US National Toxicology Program (NTP), Department of Health and Human Services — published since 1980

A congressionally mandated public-health document identifying substances that are known to be human carcinogens or are reasonably anticipated to be human carcinogens, based on substantial human or animal evidence and supporting mechanistic data. Listings are reviewed by an inter-agency federal scientific panel.

NIOSH Pocket Guide to Chemical Hazards

CDC / National Institute for Occupational Safety and Health (NIOSH) — NIOSH Pocket Guide (NPG)
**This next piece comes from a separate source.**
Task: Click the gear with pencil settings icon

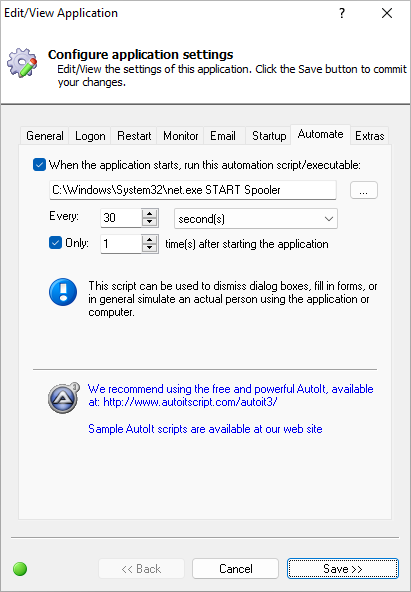Action: coord(22,63)
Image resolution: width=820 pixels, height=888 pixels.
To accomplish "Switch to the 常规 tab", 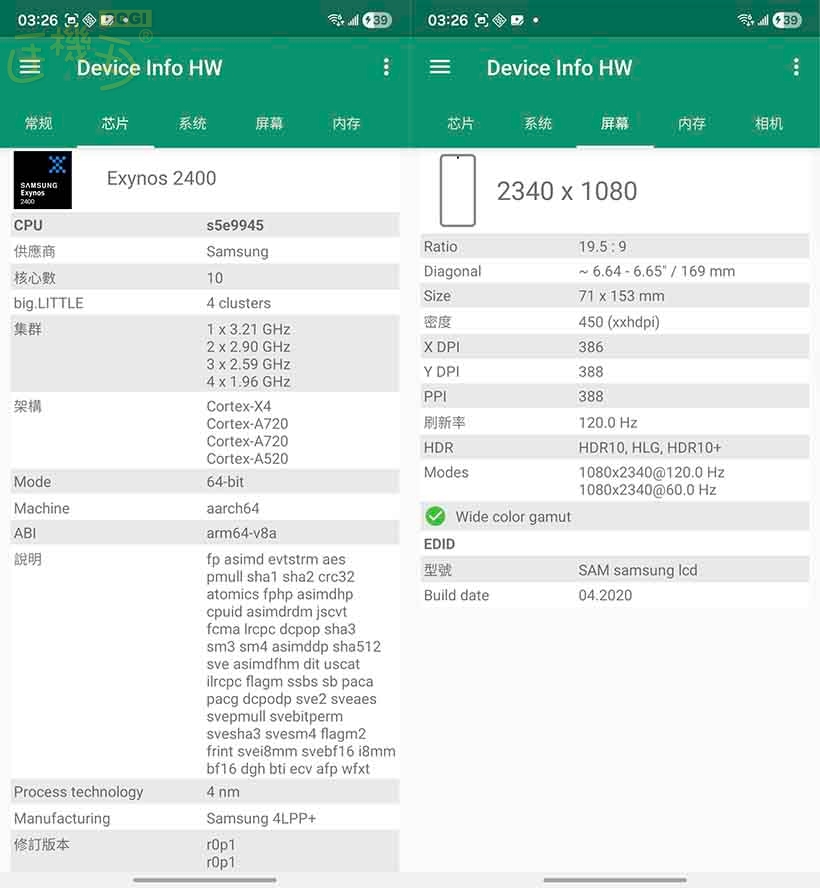I will tap(38, 124).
A workplace-hazard reference for chemicals with established occupational exposure limits. Provides the NIOSH REL (Recommended Exposure Limit), OSHA PEL (Permissible Exposure Limit), IDLH concentration (Immediately Dangerous to Life or Health), target organs, exposure symptoms, and a skin-absorption (SKIN) flag.

VOC — Volatile Organic Compounds

A chemical is flagged as VOC if it appears on ANY of the eight authoritative VOC reference lists below. Inclusionary — no exceptions.

Per WHO indoor-air classification, VOCs have boiling points of roughly 50–250°C (vapor pressure ≥ 0.13 kPa at 25°C). The US EPA defines VOCs as organic compounds participating in atmospheric photochemical reactions (40 CFR 51.100(s), with regulatory exemptions for some compounds).

CDPHCalifornia Dept of Public Health Standard Method v1.2 (CA 01350) — the IAQ basis for LEED v4 Low-Emitting Materials credit and FloorScore certification.
TO-15EPA Method TO-15 — VOCs in air via canister sampling and GC/MS.
TO-17EPA Method TO-17 — VOCs in air via thermal-desorption tubes.
TO-11AEPA Method TO-11A — Carbonyl compounds (formaldehyde, acetaldehyde, etc.).
WHOWHO Indoor Air Quality Guidelines — priority indoor pollutants.
ASHRAEASHRAE Standard 62.1 IAQ contaminants (Appendix B).
EU-LCIEU LCI list — German AgBB / French ANSES Lowest Concentration of Interest values for emissions testing.
OEHHACalifornia OEHHA Reference Exposure Levels for inhalation.

SVOC — Semi-Volatile Organic Compounds

A chemical is flagged as SVOC if it appears on ANY of the eight authoritative SVOC reference lists below. Inclusionary — no exceptions.

Per WHO classification, SVOCs have boiling points of ~250–380°C (vapor pressure 10⁻⁹ to 10⁻² kPa). Unlike VOCs, they persist in indoor dust and on surfaces and remain a major source of long-term exposure long after a building product is installed.

WHOWHO classification (boiling-point / vapor-pressure cutoffs).
TO-13AEPA Method TO-13A — PAHs in air via PUF/XAD sampling and GC/MS.
POPsStockholm Convention on Persistent Organic Pollutants (Annexes A, B, C).
REACH-SEU REACH SVHC Candidate List — Substances of Very High Concern.
REACH-XVEU REACH Annex XVII restricted substances.
EDSPUS EPA Endocrine Disruptor Screening Program list.
TSCAUS EPA TSCA priority chemicals (high-priority and active risk evaluations).
LBCLiving Building Challenge Red List (overlap with structural SVOCs).